The link between junk food and Alzheimer's

So many sweet temptations abound — cake, cookies, chocolates, candy. Next time you decide to reach for that cupcake, reconsider.
By Flannery Dean

donuts, sweets Masterfile

Today is the first day of Diabetes Month and, thanks to Halloween, a time when so many sweet temptations abound. Next time you decide to reach for that treat, reconsider. You just might want to choose an apple instead. Or at the very least cut down on the sheer quantity of junk food that you consume on a regular basis.

You know that it makes you gain weight. You probably know that all those brownies have a role to play in the surging levels of type 2 diabetes, a disease, which is now seen even among young children and adolescents in unprecedented numbers (where it never even existed before).

What you may not know is that, according to a recent article in The Daily Mail, junk food is suspect in Alzheimer’s disease.
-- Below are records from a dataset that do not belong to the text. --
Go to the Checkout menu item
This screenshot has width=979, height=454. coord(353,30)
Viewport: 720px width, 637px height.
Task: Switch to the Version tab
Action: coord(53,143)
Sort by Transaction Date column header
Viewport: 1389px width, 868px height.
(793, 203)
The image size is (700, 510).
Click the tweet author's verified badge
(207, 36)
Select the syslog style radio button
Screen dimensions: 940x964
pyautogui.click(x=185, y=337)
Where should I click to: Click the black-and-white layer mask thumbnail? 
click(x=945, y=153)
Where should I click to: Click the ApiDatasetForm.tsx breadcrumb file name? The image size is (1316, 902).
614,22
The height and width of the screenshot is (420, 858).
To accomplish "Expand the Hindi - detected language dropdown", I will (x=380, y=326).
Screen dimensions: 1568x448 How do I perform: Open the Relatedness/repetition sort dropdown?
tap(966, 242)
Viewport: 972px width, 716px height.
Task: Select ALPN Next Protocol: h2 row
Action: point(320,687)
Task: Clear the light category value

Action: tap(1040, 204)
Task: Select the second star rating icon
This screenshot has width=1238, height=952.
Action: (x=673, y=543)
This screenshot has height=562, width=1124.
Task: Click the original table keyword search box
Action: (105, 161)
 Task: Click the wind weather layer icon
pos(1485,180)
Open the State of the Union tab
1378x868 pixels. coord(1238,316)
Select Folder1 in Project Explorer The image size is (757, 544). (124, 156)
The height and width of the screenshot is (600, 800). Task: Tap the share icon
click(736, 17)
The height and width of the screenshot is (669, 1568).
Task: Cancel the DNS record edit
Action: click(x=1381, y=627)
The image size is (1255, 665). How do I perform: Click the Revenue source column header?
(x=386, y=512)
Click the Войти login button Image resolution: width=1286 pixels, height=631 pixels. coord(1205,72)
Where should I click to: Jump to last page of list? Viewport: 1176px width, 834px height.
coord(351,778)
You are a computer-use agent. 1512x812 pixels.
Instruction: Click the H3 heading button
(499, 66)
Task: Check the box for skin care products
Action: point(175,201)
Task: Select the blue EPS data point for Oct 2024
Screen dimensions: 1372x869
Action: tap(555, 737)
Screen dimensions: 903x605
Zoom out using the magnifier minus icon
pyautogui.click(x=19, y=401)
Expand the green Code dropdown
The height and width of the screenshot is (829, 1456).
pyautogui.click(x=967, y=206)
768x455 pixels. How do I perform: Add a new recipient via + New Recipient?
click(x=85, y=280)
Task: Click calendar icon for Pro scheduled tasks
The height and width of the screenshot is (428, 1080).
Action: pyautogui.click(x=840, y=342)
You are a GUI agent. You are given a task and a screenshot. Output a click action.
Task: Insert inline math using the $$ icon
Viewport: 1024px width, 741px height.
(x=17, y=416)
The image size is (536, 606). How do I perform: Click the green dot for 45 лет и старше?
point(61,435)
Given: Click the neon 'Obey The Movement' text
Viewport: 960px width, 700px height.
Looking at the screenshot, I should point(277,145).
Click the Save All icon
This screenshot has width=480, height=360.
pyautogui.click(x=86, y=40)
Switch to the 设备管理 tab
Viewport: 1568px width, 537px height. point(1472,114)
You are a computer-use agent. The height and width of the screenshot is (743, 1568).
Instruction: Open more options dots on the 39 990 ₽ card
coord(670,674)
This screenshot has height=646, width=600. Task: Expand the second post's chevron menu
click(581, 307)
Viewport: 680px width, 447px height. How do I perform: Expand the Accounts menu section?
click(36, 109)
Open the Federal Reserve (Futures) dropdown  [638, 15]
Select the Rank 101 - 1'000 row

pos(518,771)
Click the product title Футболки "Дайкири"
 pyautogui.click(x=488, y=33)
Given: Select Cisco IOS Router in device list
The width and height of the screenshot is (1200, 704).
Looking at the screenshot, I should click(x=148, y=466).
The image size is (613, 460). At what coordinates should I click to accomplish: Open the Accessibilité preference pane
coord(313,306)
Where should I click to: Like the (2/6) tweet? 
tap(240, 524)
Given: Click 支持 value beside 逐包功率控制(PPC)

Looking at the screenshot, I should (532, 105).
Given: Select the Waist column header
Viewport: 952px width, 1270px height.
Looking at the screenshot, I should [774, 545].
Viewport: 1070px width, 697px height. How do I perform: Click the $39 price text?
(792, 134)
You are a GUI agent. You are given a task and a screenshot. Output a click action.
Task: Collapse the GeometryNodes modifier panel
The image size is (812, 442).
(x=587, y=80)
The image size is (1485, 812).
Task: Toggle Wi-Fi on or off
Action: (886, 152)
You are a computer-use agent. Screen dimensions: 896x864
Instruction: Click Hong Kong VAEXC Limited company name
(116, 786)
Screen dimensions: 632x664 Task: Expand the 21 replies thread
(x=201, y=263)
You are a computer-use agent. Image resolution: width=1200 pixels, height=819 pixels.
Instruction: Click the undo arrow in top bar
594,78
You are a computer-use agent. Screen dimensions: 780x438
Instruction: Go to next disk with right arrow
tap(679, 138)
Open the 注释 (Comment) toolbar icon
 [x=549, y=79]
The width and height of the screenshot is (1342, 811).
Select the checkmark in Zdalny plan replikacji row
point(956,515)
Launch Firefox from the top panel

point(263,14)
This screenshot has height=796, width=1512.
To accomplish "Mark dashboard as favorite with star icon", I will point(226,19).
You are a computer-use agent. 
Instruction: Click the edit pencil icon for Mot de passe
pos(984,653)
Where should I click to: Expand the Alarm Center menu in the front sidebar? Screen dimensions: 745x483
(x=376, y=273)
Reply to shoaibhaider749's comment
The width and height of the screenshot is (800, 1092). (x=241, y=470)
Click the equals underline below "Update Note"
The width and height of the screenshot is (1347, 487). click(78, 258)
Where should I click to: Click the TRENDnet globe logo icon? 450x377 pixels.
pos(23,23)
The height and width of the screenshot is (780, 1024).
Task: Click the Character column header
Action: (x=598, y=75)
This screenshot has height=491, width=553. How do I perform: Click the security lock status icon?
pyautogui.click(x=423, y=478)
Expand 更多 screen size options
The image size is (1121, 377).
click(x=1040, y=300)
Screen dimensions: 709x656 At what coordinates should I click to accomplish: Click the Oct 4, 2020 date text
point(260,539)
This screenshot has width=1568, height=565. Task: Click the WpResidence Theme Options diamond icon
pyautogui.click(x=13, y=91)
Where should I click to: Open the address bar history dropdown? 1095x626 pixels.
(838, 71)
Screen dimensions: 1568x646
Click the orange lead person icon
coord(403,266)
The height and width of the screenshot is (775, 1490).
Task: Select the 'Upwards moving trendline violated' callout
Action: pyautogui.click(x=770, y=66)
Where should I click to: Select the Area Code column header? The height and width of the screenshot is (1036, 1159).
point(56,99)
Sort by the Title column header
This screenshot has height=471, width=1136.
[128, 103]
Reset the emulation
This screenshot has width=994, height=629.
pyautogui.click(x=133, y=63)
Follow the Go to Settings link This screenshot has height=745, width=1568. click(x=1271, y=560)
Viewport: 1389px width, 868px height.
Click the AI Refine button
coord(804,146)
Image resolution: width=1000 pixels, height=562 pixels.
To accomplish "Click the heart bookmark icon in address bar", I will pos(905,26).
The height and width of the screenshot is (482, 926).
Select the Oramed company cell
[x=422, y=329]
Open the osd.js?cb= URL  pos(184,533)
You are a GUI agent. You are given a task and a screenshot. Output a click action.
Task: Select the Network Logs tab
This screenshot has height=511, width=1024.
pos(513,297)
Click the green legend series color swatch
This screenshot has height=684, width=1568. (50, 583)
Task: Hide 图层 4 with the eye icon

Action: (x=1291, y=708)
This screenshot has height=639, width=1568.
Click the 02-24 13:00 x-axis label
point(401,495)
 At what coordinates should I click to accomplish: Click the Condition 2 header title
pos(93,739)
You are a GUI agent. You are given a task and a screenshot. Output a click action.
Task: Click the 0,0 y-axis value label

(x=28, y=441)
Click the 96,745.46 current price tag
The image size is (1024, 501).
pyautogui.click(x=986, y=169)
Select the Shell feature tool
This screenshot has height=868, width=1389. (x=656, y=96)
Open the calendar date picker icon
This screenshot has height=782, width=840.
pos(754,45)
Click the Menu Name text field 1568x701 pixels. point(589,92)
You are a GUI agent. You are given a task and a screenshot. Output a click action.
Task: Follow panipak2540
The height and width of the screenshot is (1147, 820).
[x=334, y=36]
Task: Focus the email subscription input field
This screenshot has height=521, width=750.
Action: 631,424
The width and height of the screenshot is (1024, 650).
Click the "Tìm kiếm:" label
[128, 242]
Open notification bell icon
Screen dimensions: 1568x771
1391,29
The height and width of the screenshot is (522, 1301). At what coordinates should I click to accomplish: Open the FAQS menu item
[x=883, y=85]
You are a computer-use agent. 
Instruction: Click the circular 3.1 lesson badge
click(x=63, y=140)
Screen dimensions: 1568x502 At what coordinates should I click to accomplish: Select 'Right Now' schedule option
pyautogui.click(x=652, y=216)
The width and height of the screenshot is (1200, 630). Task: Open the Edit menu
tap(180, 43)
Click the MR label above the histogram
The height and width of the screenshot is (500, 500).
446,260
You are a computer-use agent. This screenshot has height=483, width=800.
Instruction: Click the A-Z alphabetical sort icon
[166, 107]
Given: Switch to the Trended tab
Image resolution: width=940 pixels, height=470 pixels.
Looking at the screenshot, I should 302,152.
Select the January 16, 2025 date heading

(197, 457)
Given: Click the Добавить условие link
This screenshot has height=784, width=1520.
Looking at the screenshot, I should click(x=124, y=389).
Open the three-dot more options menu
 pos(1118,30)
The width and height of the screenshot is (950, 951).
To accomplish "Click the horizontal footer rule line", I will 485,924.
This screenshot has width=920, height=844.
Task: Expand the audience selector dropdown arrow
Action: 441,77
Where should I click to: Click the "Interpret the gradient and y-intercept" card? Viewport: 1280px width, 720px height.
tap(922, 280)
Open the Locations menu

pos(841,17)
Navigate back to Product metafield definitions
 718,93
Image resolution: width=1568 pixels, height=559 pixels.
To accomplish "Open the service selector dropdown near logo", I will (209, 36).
Disturbed by the concurrent steady and dramatic increase in diabetes and Alzheimer’s since 1980, researchers now think that the same factors, sugar and insulin, that contribute to the development of diabetes, are also playing a role in soaring rates of dementia.

Dubbed “brain diabetes” or “type 3 diabetes” in some scientific circles, Alzheimer’s, says The Daily Mail, may evolve in similar fashion to type 2 diabetes.

Consuming too much sugar causes high levels of glucose to rise in the blood stream, which pushes the body to produce greater levels of insulin to counter the effects. Over time, it takes more insulin to achieve the same normalizing effect, a condition known as insulin resistance.

Elevated insulin levels/insulin resistance, say researchers are now thought to affect the brain. (Insulin, on the positive side helps protect memory.) Insulin resistance may be part of the process, which encourages plaque to deposit on the brain, which is implicated in Alzheimer’s.

While not especially heartening news for people with an insatiable sweet tooth, the evidence of a link does open up the potential for a broader form of treatment for Alzheimer’s as researchers investigate the possibilities inherent in applying traditional therapies for diabetes to dementia — leaving the rest of us to face a classic sweet and sour dilemma.